Pour les investisseurs chevronnés, vous allez vite comprendre grâce à cette infographie:
Si tout cela ne vous dit absolument rien, restez avec moi, je vous explique tout.
Quels investisseurs pourraient être concernés ?
Loueurs en meublé et investisseurs en société (IS). Le régime réel du statut de loueur en meublé (loueur en meublé non professionnel et loueur en meublé professionnel) tout comme l’investissement en société imposée à l’impôt sur les sociétés, sont des solutions d’optimisation très prisées par les investisseurs car elles vont permettre d’économiser une part importante d’impôts sur les loyers grâce à la déduction fiscale des amortissements.
Qu’est-ce que l’amortissement ?

__LIGNES FOURNIES__.
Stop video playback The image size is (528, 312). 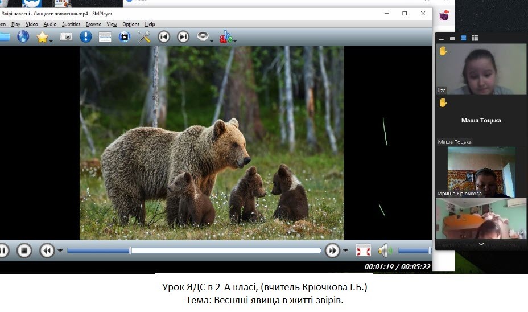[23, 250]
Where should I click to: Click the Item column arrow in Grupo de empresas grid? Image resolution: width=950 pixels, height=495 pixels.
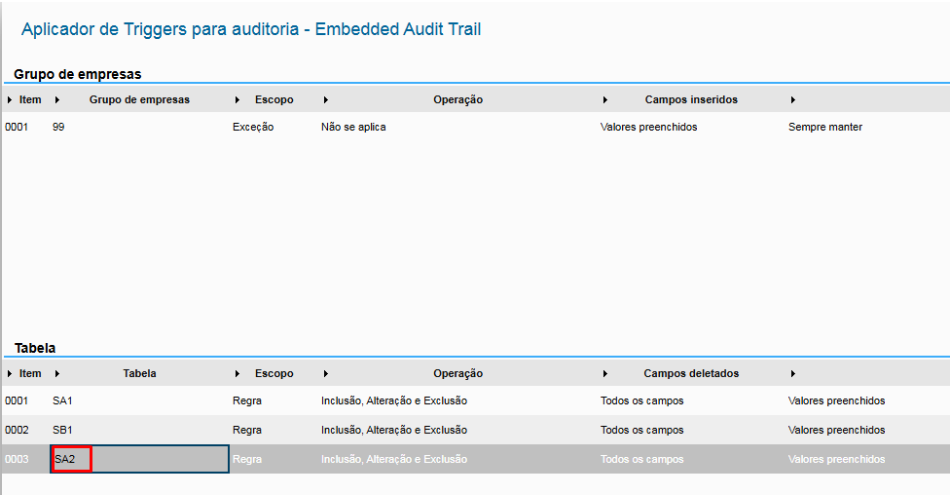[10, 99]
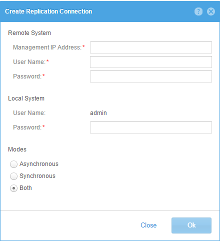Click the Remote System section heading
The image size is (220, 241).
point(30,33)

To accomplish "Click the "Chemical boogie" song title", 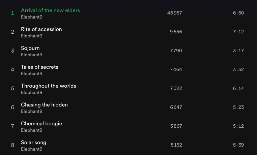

* * *

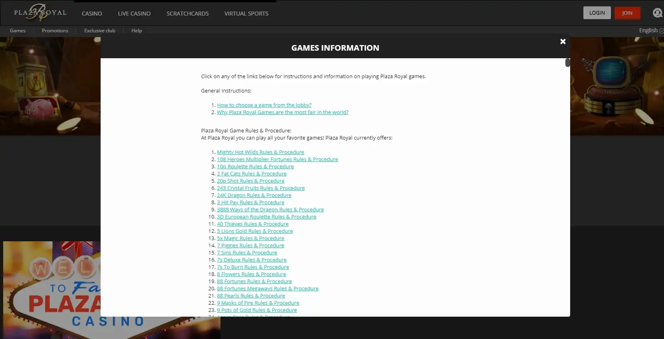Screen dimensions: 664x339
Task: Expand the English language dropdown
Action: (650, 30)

--

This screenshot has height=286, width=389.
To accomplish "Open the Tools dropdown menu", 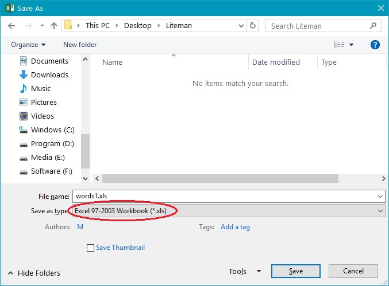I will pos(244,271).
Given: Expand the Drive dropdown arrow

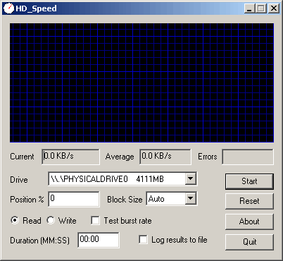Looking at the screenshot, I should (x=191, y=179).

__TRAVAIL DEMANDÉ__.
A: Reproduisez à l'identique tout le passage de l'extrait sur les loueurs en meublé, depuis « Pour les investisseurs » jusqu'à « vous explique tout. ».
B: D'après l'extrait sur les loueurs en meublé, pourquoi le régime réel du loueur en meublé et l'investissement en société à l'impôt sur les sociétés sont-ils si prisés des investisseurs ? Répondez en une à trois phrases.
C: Selon l'extrait sur les loueurs en meublé, quels investisseurs pourraient être concernés ?
Vous n'aurez aucun besoin des lignes pour ce travail.

__EN RÉPONSE__.
A:
Pour les investisseurs chevronnés, vous allez vite comprendre grâce à cette infographie:
Si tout cela ne vous dit absolument rien, restez avec moi, je vous explique tout.

B: Ces deux solutions permettent d'économiser une part importante d'impôts sur les loyers. Cette économie vient de la déduction fiscale des amortissements.

C: Les loueurs en meublé et les investisseurs en société (IS).